# Beef jerky



## cansmoke (Dec 18, 2018)

I know this has been posted once or twice or dozens of times.
I am wanting to make beef jerky in my electric smoker.
A client makes his own and all he explained was he used a rub from traeger. He smoked it for 2 1/2 hours.
I like making my own so........

What meat? Marinade or rub with what seasonings?
Prepped how?
Time to smoke and at what temp?
What wood chips do you use?
Do you add seasonings after?


----------



## SonnyE (Dec 18, 2018)

I don't use my smoker to make Jerky, but I make a ton of Jerky using my dehydrator.
In your case, I'd suggest you "cut your teeth" over at JerkyHolic.
I've pretty much settled on his Kikkoman Jerky.
But I use Pork Loin as my meat. I just ignore the Beef part.
I get a nice Pork loin about 9-13 pounds, cut it into thirds, and freeze it after trimming. Then cut the frozen meat into ~1/4" thick Medallions with my slicer. Yeah, I had to go big time.
Weighed out in Pounds, or Kg. And marinade in the recipe.
But, I like a bit of heat, so I generally add heat in the way of 1/4 tsp of Cyan Pepper powder, or Red Pepper like is used on Pizza. The Cyan gives a nice warm afterburn in the throat after the swallow. The red Pepper fakes are more like some fireworks on the tongue. Sometimes both. :eek: But that takes a lot of beer with it.
But poke around at Will's Place, and do a few 1/2 batches until you find what you like.
I come from taking Round Steak, cutting it into strips, salt and pepper, and dry it. I use to also do that with Venison or Beef in the old ovens that had a pilot light in them. Jerked, seasoned Meat. Simple as that.
But everything has gotten fancy now.


----------



## pa42phigh (Dec 19, 2018)




----------



## bill ace 350 (Dec 19, 2018)

I use beef rouladen. 
My favorite commercial jerky marinade and cure is Pacific Mountain Farms.
I sometimes use my smoker with or without smoke, other times my oven.


----------



## crazymoon (Dec 19, 2018)

CS, This is a marinade ,soak 24+ hours .Heres' my favorite recipe for 5 pounds:

2 Tblspn salt

1tsp cure #1

2tsp chili powder

1 Tblspn black pepper

1Tblspn white pepper

1 Tblspn garlic powder

1 cup less sodium soy sauce

1 cup Worcestershire sauce

3 cups cold water

1 small V8 juice

1 Tblspn onion powder

2 swirls of molasses

1 Tblspn red pepper flakes

This recipe is from Eldon Cutlips book with some additions from me tweaking his recipe.


----------



## Bspeech (Dec 19, 2018)

I like to use top round for my meat. You can either pick up a nice size chunk at your local grocery store and partially freeze it to firm it up and then slice. If you have a local butcher, it might be worth a giving them a call and ask if they would be able to slice top round for you. If I am in a hurry my Butcher will slice it for me. It’s almost with the extra $1-2/lb so I don’t have to freeze and clean my slicer at home.

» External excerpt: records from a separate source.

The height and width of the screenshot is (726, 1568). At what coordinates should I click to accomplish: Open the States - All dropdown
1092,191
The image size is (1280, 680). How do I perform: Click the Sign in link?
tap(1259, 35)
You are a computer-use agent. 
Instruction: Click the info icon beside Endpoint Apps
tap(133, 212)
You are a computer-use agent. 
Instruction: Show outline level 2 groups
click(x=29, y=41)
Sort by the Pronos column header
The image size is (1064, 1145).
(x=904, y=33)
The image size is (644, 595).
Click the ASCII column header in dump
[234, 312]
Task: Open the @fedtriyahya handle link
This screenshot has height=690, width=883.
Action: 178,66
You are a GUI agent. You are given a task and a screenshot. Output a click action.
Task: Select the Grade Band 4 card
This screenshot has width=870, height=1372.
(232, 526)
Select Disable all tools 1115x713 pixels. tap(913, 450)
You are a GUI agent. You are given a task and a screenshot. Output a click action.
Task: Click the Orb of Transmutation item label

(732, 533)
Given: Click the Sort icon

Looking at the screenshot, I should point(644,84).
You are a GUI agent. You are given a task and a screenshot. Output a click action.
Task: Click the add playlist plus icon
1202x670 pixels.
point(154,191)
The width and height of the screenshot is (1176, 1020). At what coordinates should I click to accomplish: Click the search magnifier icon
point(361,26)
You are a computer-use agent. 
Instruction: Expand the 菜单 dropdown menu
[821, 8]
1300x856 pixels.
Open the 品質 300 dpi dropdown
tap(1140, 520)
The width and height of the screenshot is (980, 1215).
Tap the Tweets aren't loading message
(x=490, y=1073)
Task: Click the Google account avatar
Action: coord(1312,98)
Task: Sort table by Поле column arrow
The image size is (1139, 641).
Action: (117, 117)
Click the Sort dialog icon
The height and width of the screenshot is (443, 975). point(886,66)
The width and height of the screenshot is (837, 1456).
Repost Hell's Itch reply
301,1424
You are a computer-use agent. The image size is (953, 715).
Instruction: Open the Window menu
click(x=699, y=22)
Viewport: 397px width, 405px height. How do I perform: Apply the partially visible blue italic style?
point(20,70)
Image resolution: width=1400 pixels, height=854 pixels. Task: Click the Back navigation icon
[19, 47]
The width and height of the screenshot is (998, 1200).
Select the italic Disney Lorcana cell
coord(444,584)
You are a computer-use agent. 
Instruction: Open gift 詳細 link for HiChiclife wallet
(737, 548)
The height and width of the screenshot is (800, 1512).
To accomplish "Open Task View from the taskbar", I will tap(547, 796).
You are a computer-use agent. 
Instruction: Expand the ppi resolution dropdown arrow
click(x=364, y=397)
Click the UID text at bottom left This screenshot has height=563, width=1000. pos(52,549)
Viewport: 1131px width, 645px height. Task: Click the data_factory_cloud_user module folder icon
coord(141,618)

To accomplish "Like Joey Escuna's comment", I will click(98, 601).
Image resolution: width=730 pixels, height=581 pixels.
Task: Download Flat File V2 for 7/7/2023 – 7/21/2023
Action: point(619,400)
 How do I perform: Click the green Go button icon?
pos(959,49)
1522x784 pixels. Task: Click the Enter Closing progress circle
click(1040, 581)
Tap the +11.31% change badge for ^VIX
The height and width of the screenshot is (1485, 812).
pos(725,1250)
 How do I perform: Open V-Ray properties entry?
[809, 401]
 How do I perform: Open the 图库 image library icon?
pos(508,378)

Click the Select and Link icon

As far as seasoning goes. For your first batch, the Hi Mountain season packages are pretty easy to use. They have tons of different flavors. You can get them at Cabelas/Bass Pro or order online. Just mix as the instructions tell you. Season all your slices pieces and keep in the fridge for 24 hours. I like to smoke mine around 150 for an hour or so and then I transfer to the dehydrator at the same temp to finish it off. You could just do the whole cook in your electric. I would just cut the smoke off at two hours and finish with just the heat.


----------



## Rings Я Us (Dec 19, 2018)

I do mostly liquid marinade.
1/4 tsp cure per lb
2 Tbs brown sugar
1 cup soy sauce
1/2 cup Worcestershire
1 Tbs each of garlic and onion powder
1 Tbs or so red pepper flakes
1 Tbs cracked black
Cup or so of water to add enough liquid to cover.
I use 2 gallon bags for up to 3 lbs of the meat strips. Squeeze the air out giving great soakage.
Eye of round whole packed roast in cryovac is usually 5-7 lbs and you only need to trim off the outter fat.  I cut mine in half and then each half down the center with the grain to get individual pieces cut across grain.  I freeze the chunks 2-3 hours to really firm it up before using an electric deli slicer.
I marinate 2 days often.
Drain the jerky and lay it out on paper towel lined baking sheet in layers.. adding paper towel between.
I use double thickness to dry best.
  After drying I remove the towels and sprinkle all the strips with brown sugar and whatever flavor of McCormick seasoning I feel like. Mostly the Sriracha Chili powder stuff.
I rub that stuff in and come back  10 minutes later and blot the strips with a paper towel again.
 Then it goes in the smoker for some lite smoke. 160 ish for like 5 hours . Rotate or switch racks to smoke evenly and it with bend and crack without breaking when done.  Should see white fibers in the cracking pieces as you bend them.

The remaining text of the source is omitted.